### PROBLEM STATEMENT
Output exactly the lines below from the one containing "Open the @ryosei_akazawa handle link" to the last line, both included. Omit pictures.

[Stored data]
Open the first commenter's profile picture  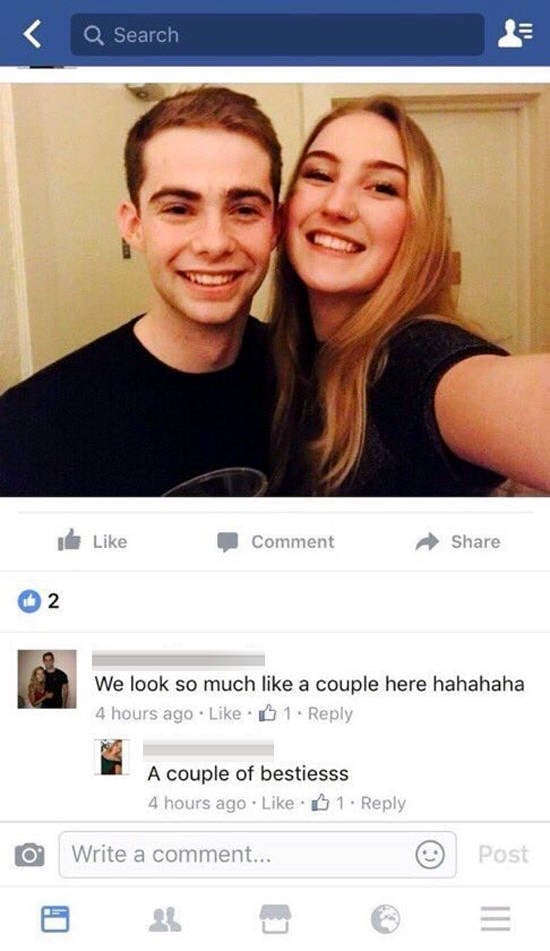47,679
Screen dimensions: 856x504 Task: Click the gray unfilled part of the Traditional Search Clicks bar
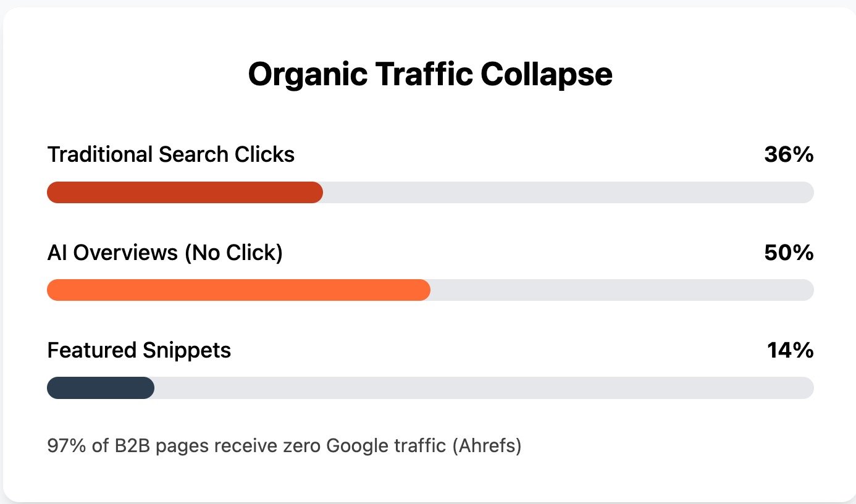pyautogui.click(x=568, y=192)
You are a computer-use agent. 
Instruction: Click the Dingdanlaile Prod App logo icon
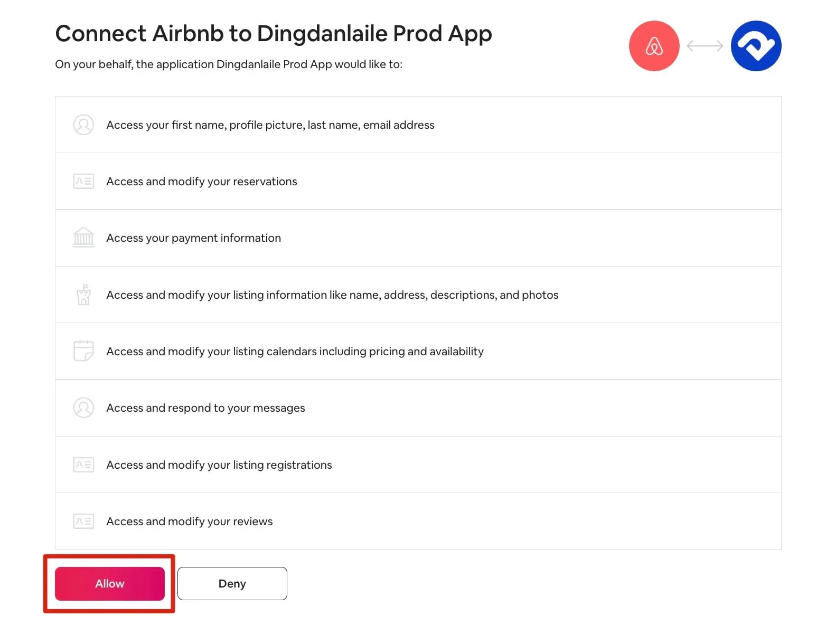click(755, 45)
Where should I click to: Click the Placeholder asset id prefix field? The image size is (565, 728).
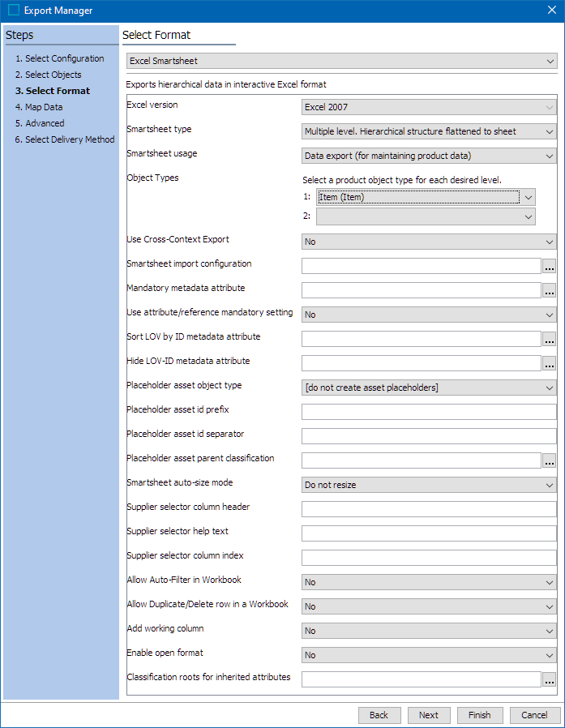point(429,412)
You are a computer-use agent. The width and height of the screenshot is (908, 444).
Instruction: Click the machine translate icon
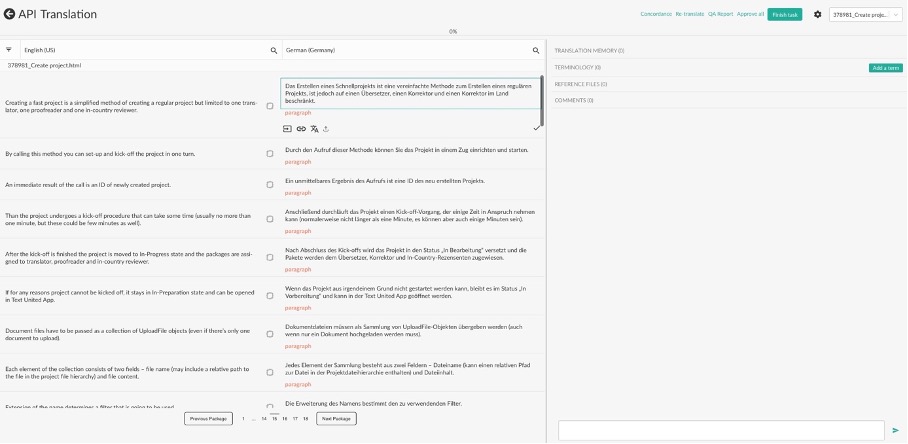(x=314, y=129)

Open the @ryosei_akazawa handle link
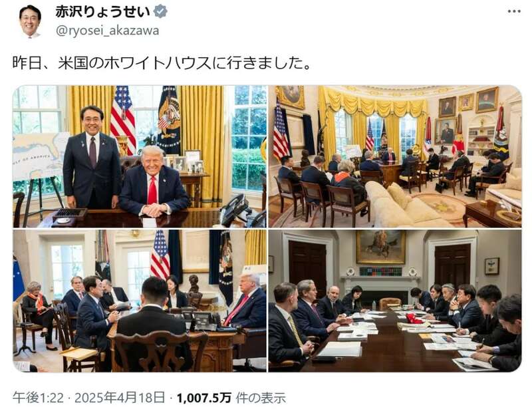tap(107, 31)
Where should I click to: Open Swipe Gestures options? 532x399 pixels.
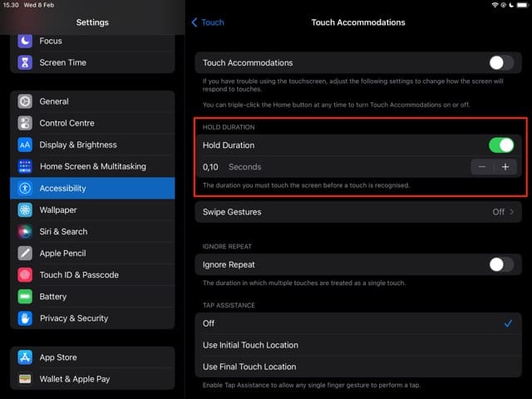click(x=357, y=212)
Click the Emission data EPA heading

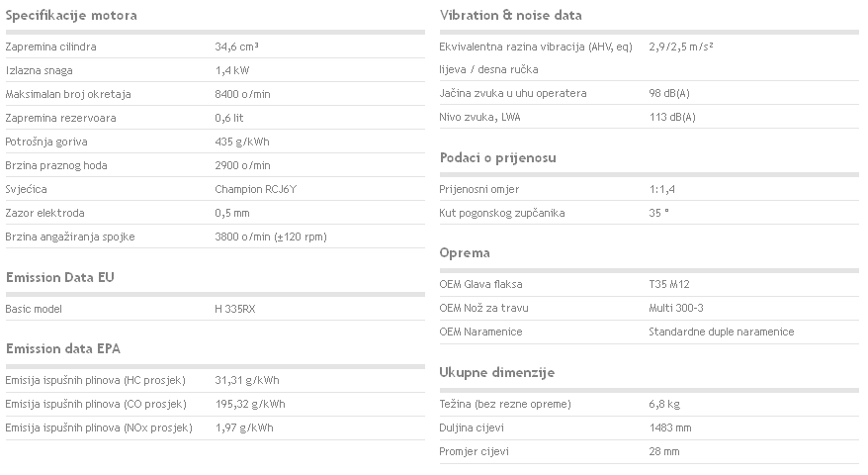click(63, 348)
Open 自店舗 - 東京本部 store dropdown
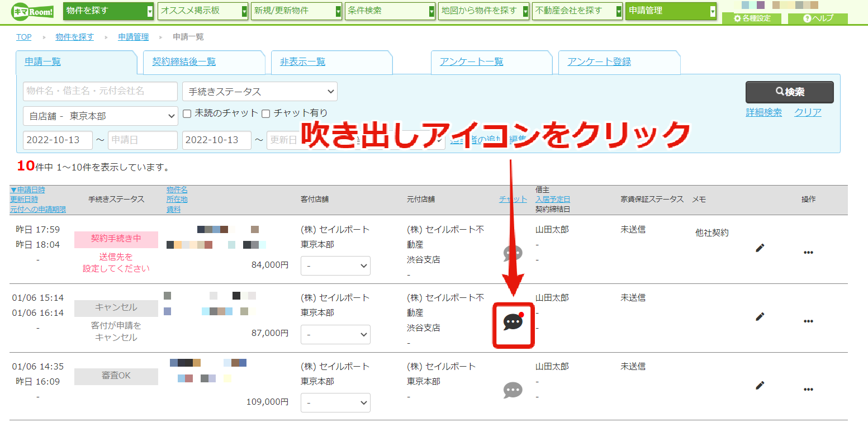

### WRITTEN SOLUTION
Open the @ryosei_akazawa handle link
tap(107, 31)
Where should I click to: Open Swipe Gestures options? 532x399 pixels.
click(x=357, y=212)
Click the Emission data EPA heading

click(63, 348)
Open 自店舗 - 東京本部 store dropdown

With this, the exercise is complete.